Print out each record below, unaltered and complete, without its images.

Dataset content START

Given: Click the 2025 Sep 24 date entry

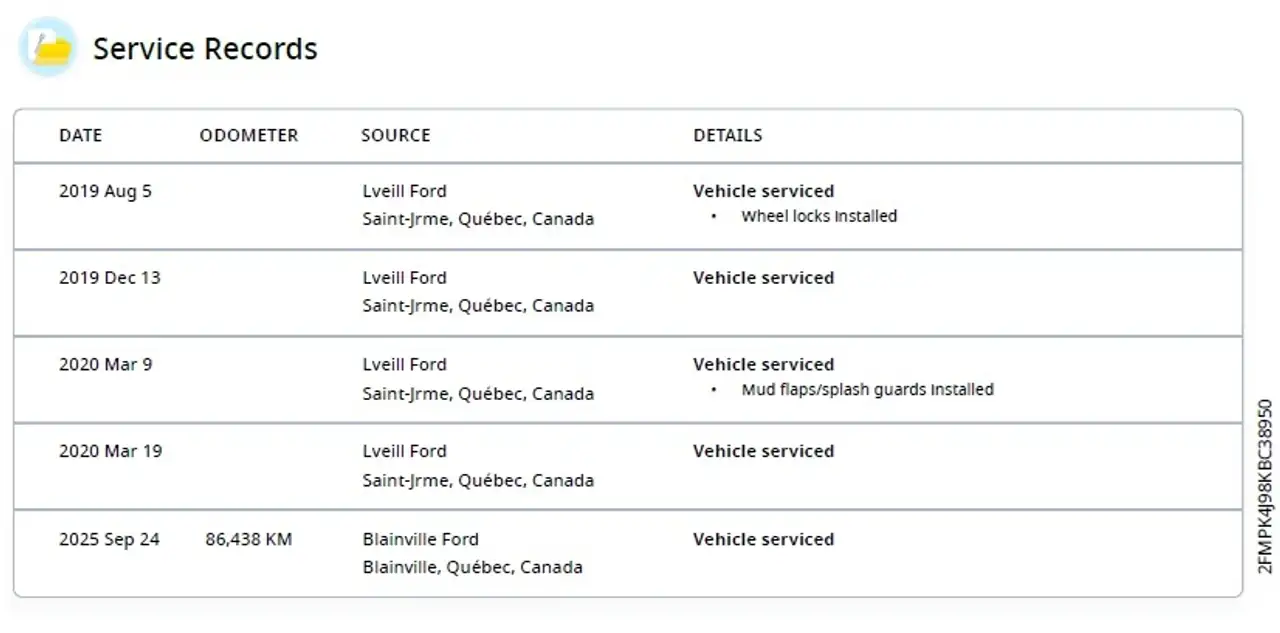Looking at the screenshot, I should (x=109, y=539).
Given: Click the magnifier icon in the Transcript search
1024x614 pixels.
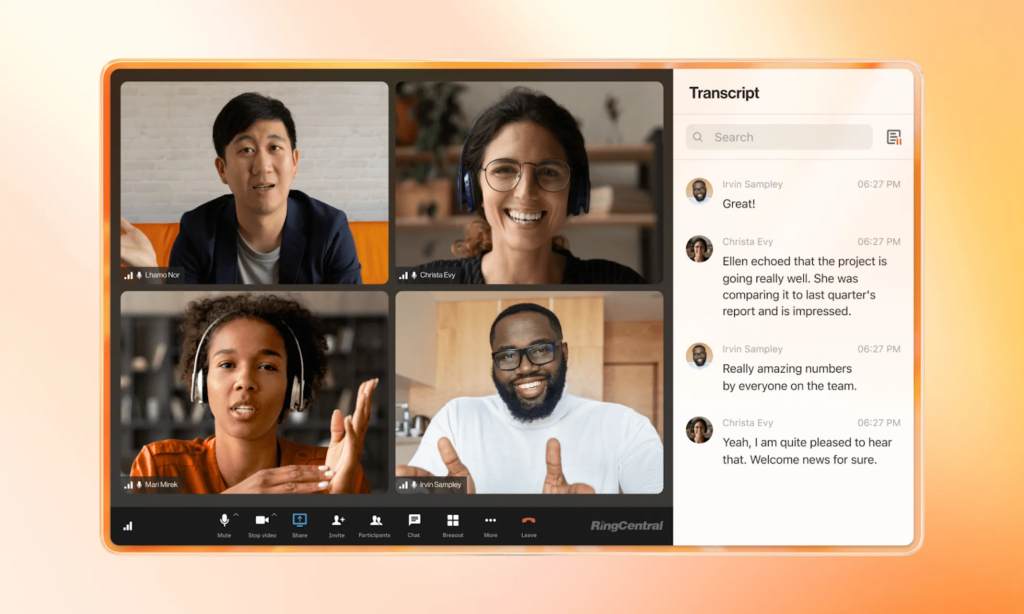Looking at the screenshot, I should [697, 137].
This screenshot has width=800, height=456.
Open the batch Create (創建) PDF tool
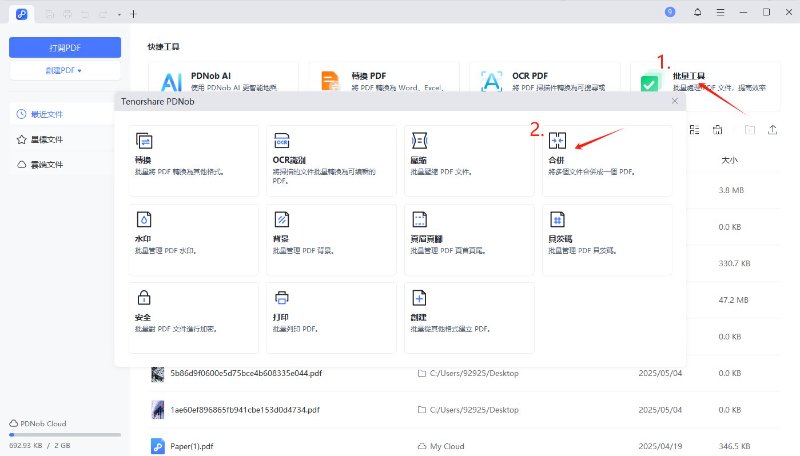[x=469, y=313]
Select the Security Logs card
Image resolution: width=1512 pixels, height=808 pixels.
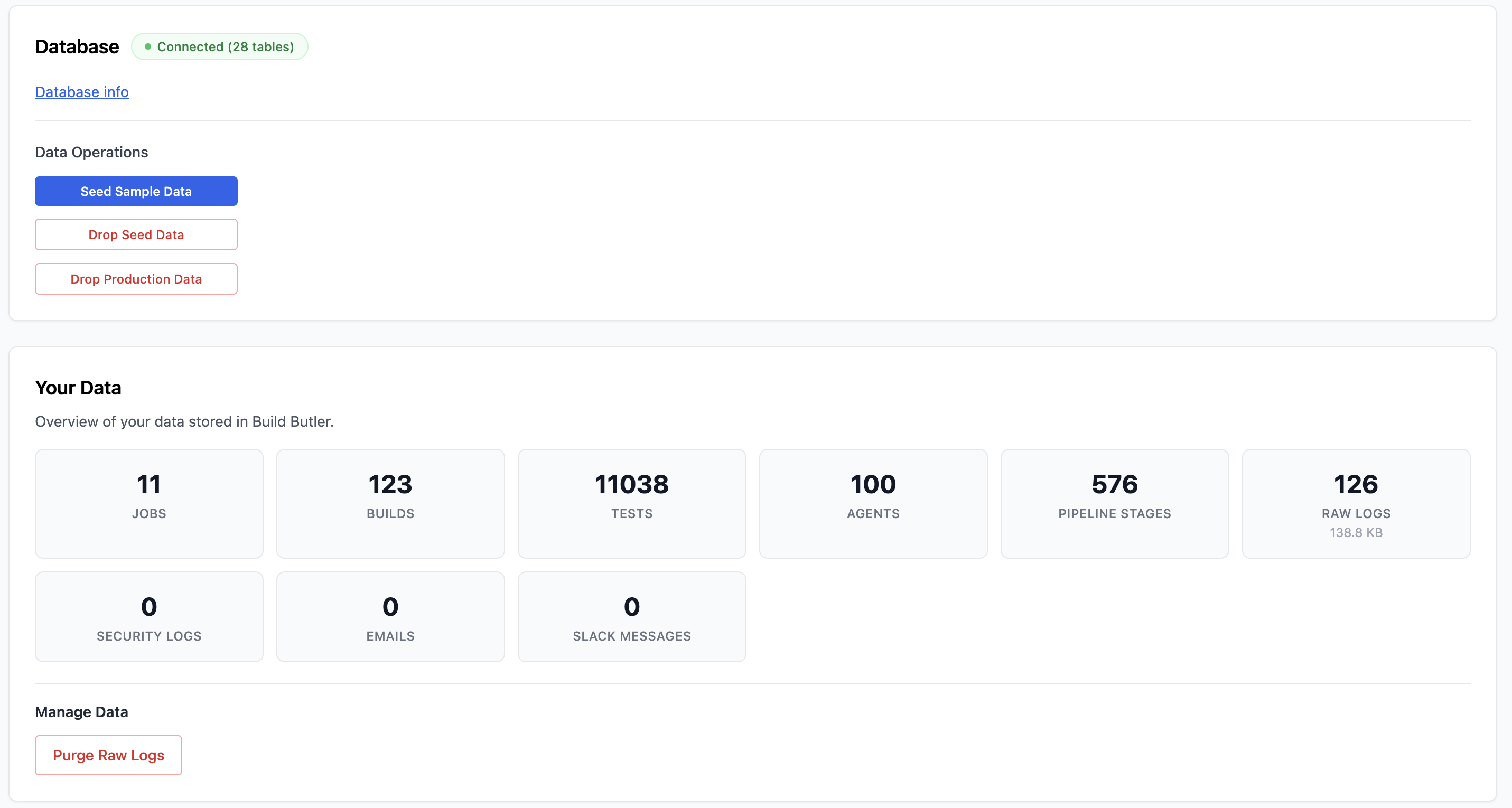click(148, 617)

Dataset content END

=== Solution for this exercise ===
Given: Click the 2025 Sep 24 date entry

Looking at the screenshot, I should (x=109, y=539).
Given: Click the magnifier icon in the Transcript search
1024x614 pixels.
Looking at the screenshot, I should [697, 137].
This screenshot has width=800, height=456.
Open the batch Create (創建) PDF tool
[x=469, y=313]
Select the Security Logs card
Image resolution: width=1512 pixels, height=808 pixels.
click(148, 617)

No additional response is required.